Find the line with "You are a computer-use" in the data below. Repeat it and every line after it exactly, but not the pictures.

*** Block opens ***

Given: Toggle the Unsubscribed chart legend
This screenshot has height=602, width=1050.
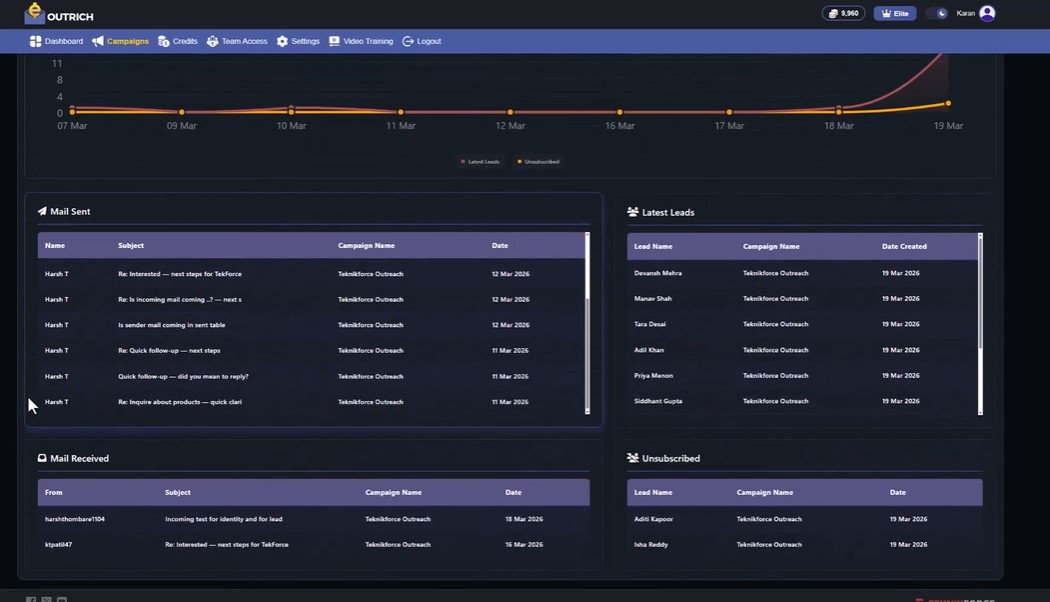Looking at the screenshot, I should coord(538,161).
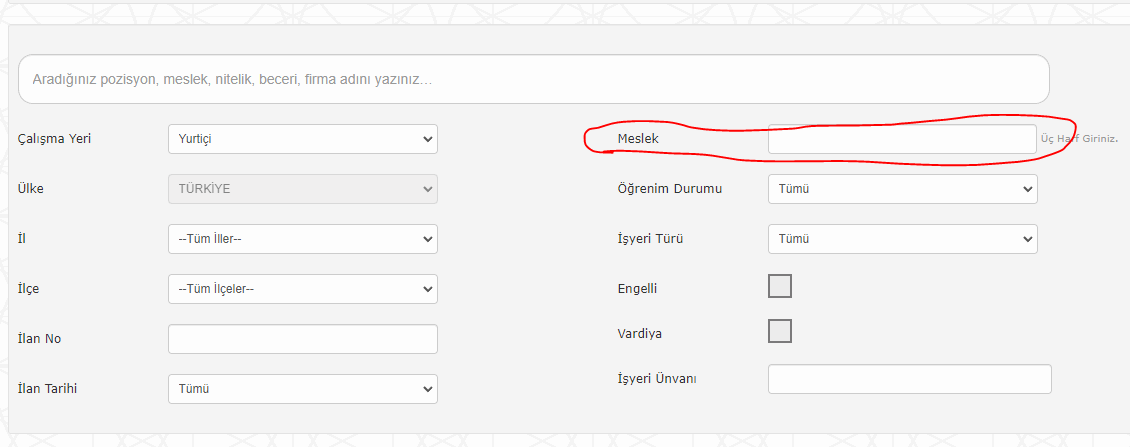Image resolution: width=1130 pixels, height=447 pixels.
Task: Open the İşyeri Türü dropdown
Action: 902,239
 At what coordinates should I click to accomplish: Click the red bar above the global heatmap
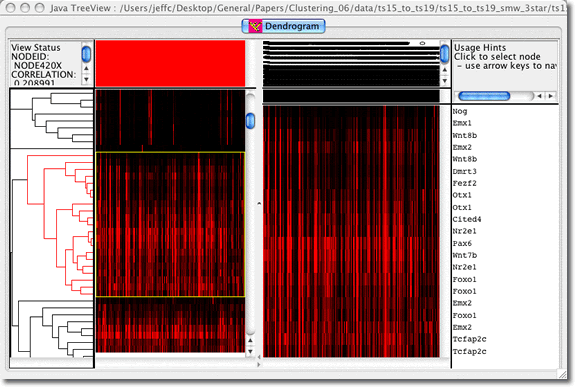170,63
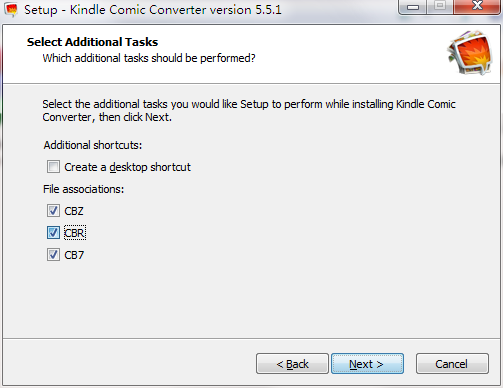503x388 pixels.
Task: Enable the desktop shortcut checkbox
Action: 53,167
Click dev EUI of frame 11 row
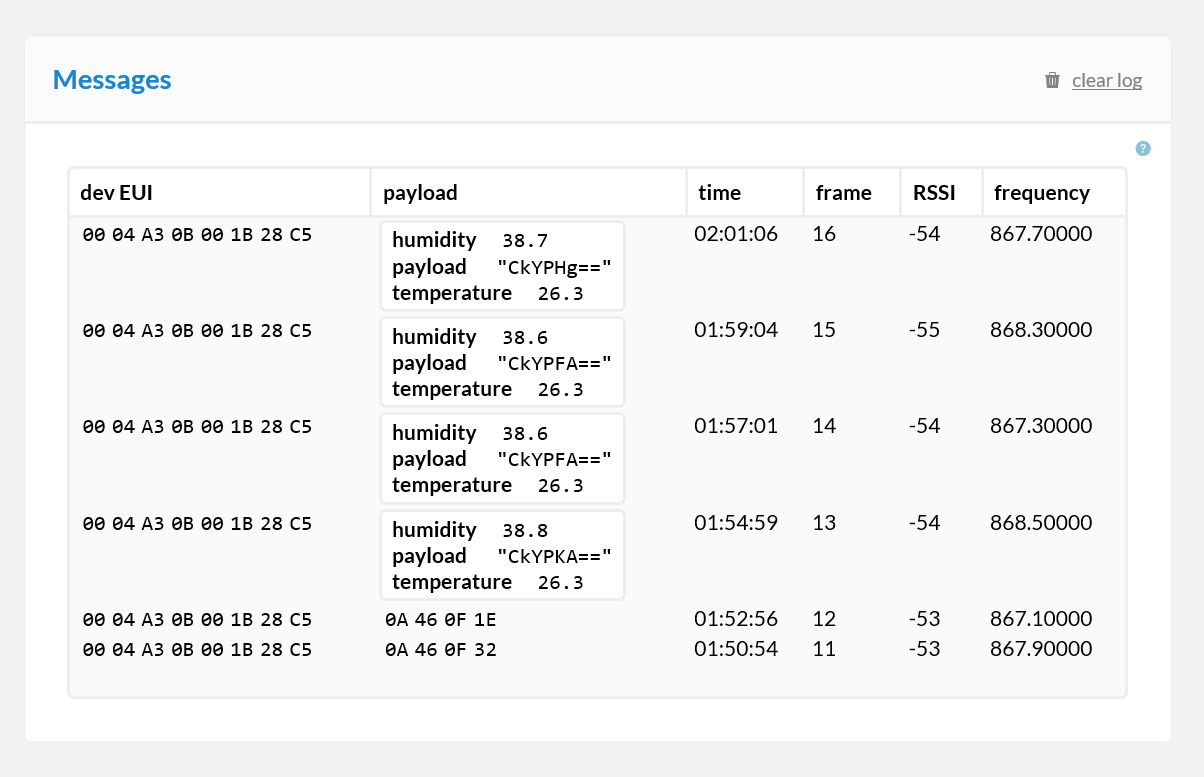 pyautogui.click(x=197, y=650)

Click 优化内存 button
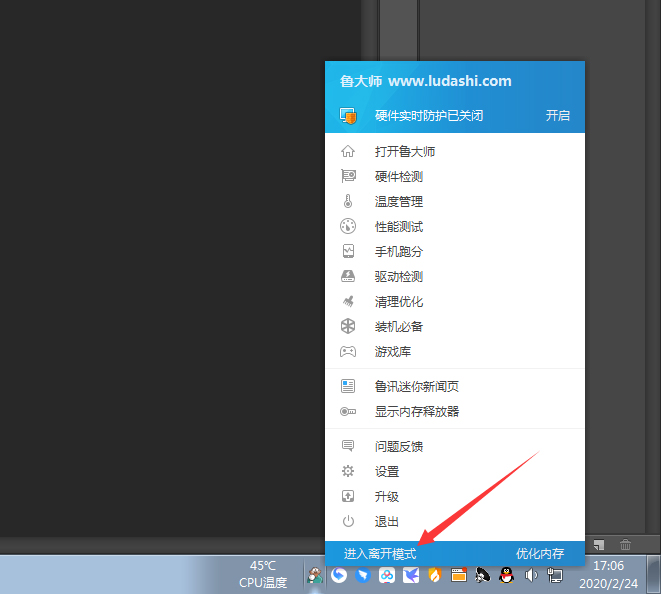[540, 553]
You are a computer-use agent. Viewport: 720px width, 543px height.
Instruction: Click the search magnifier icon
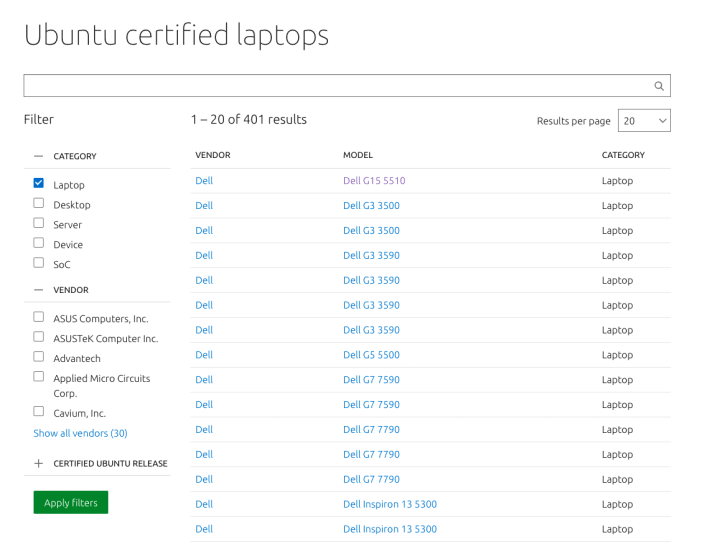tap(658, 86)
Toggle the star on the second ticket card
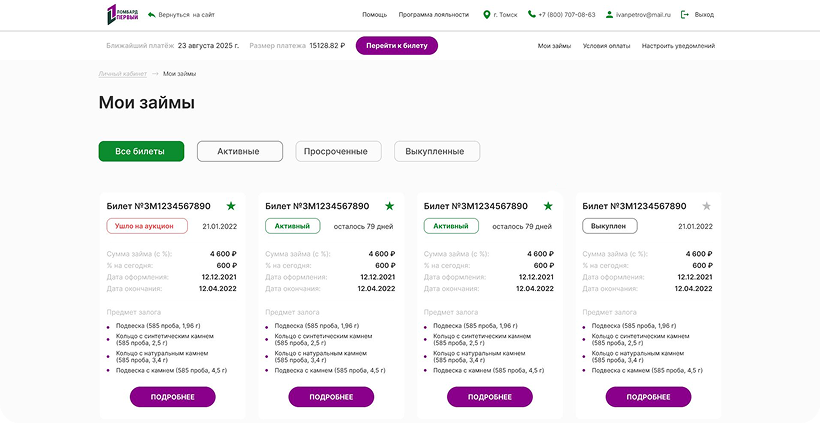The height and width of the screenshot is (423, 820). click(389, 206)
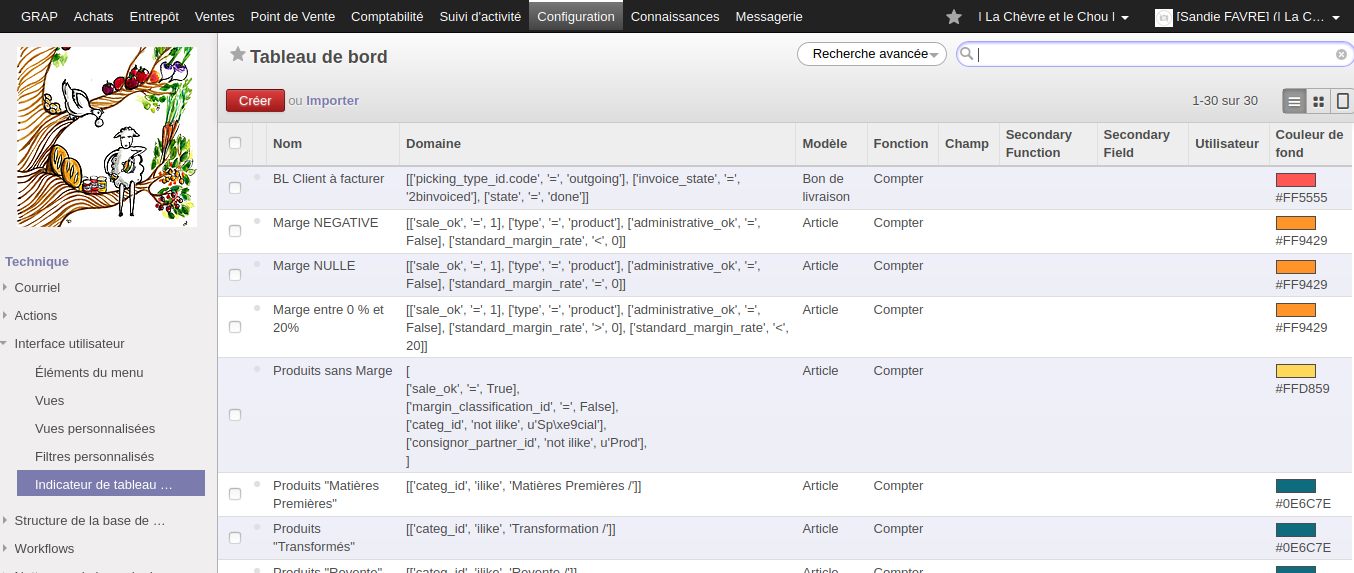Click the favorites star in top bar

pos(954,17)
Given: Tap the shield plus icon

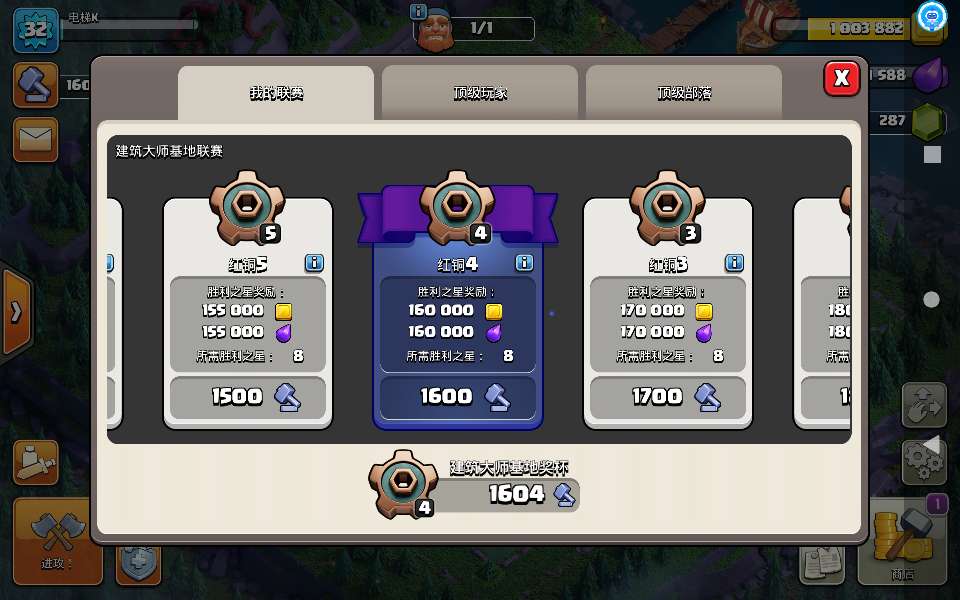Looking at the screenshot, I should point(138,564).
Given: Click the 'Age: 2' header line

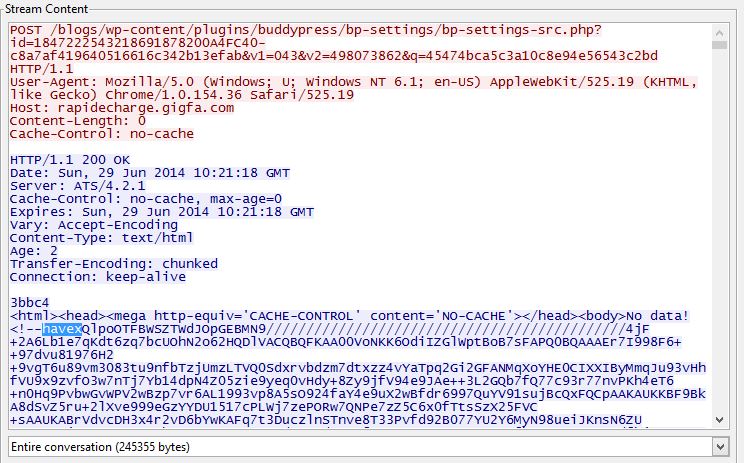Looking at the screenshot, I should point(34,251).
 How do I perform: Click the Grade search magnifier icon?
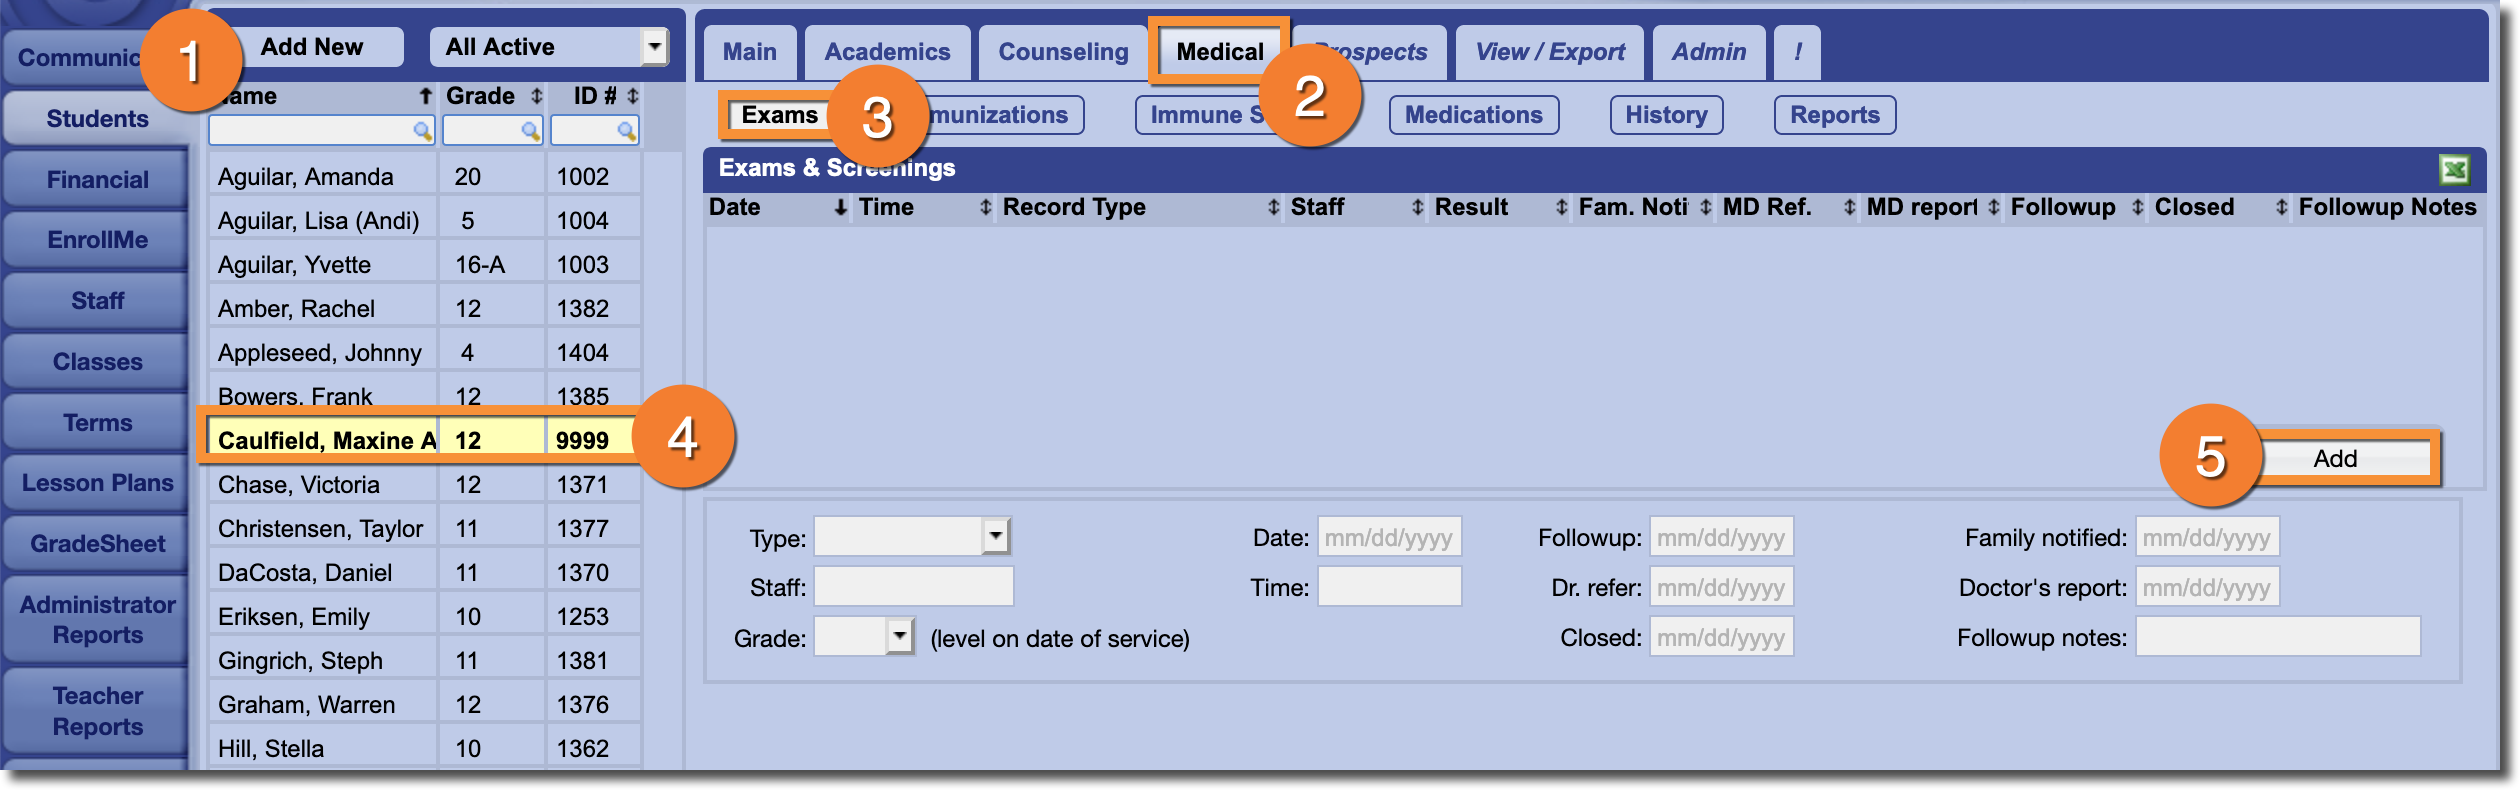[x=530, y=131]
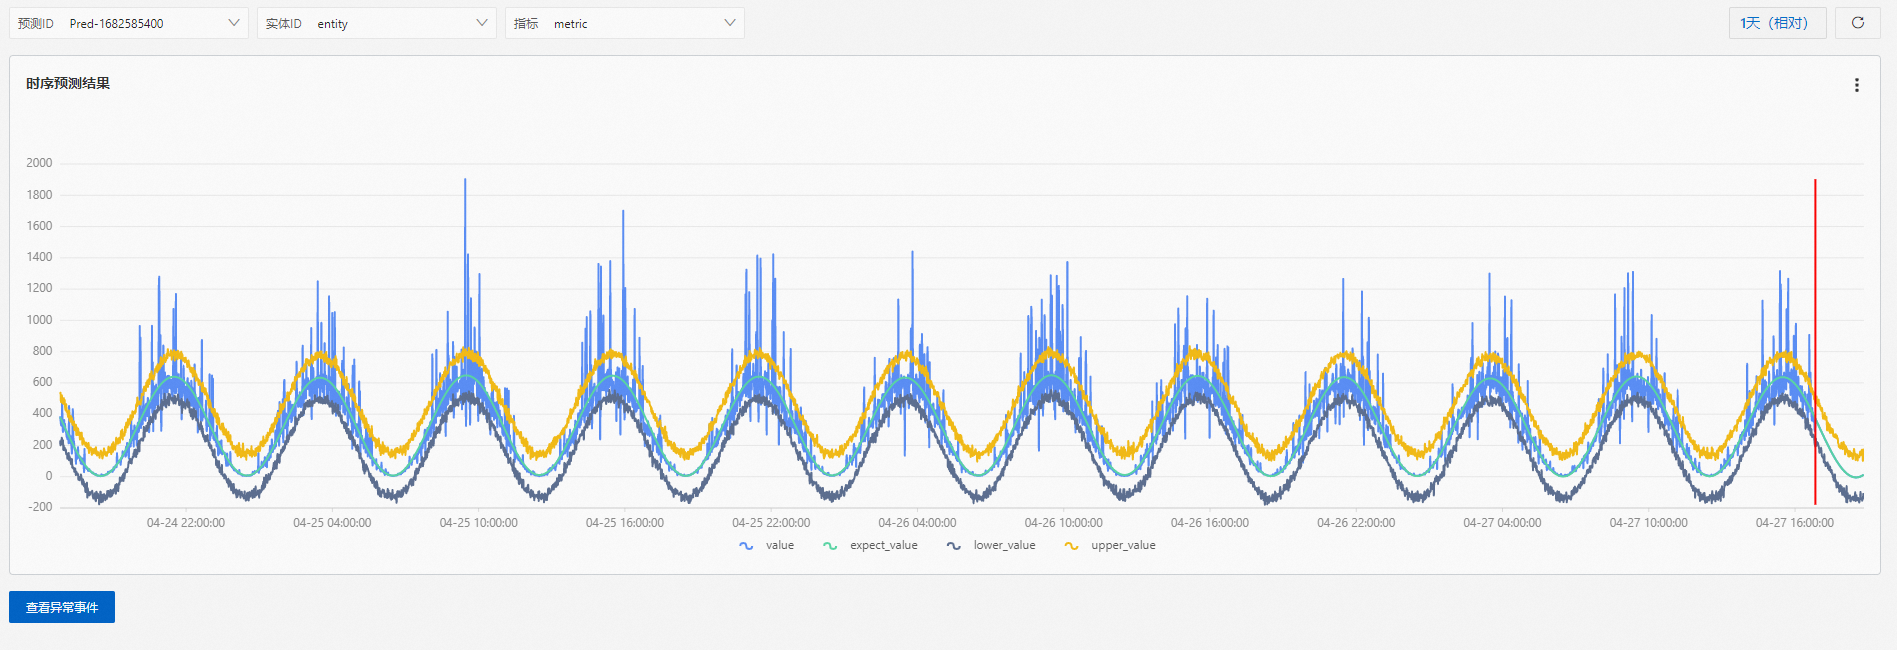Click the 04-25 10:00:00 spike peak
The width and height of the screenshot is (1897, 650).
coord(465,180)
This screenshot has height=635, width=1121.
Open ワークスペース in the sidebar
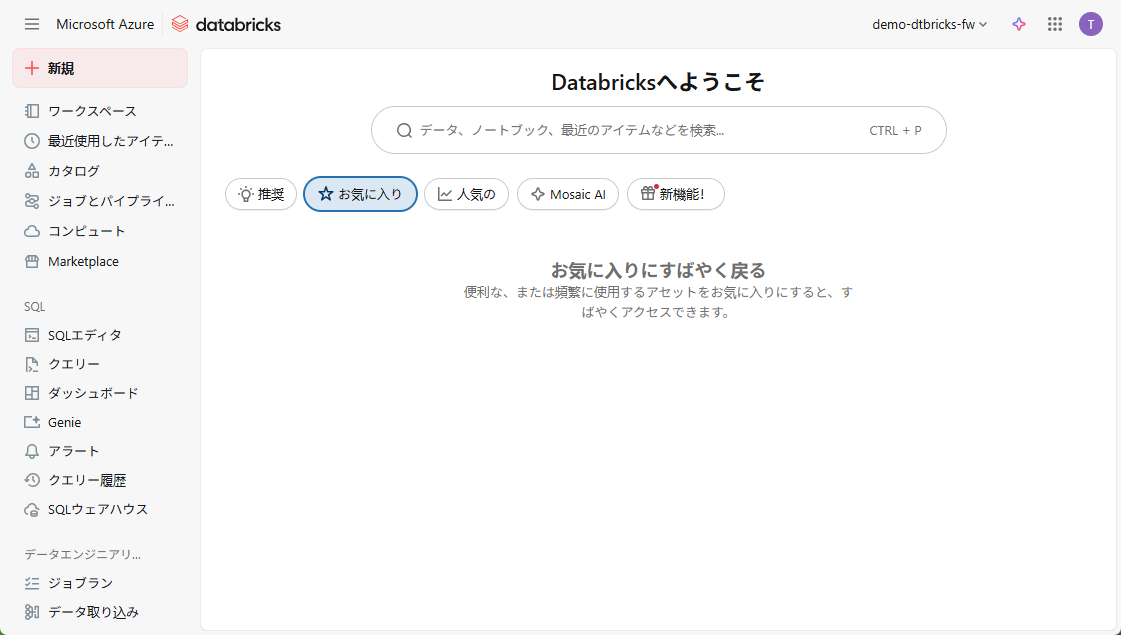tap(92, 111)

*** Block closes ***

Solution for this problem =>
You are a computer-use agent. Viewport: 720px width, 543px height.
Instruction: Click the search magnifier icon
tap(658, 86)
Toggle the star on the second ticket card
The height and width of the screenshot is (423, 820). click(389, 206)
Click the favorites star in top bar

pos(954,17)
Given: Tap the shield plus icon

Looking at the screenshot, I should point(138,564).
Given: Click the 'Age: 2' header line

Looking at the screenshot, I should point(34,251).
 How do I perform: Click the Grade search magnifier icon?
[x=530, y=131]
Click the 04-25 10:00:00 spike peak
The width and height of the screenshot is (1897, 650).
coord(465,180)
This screenshot has height=635, width=1121.
Open ワークスペース in the sidebar
tap(92, 111)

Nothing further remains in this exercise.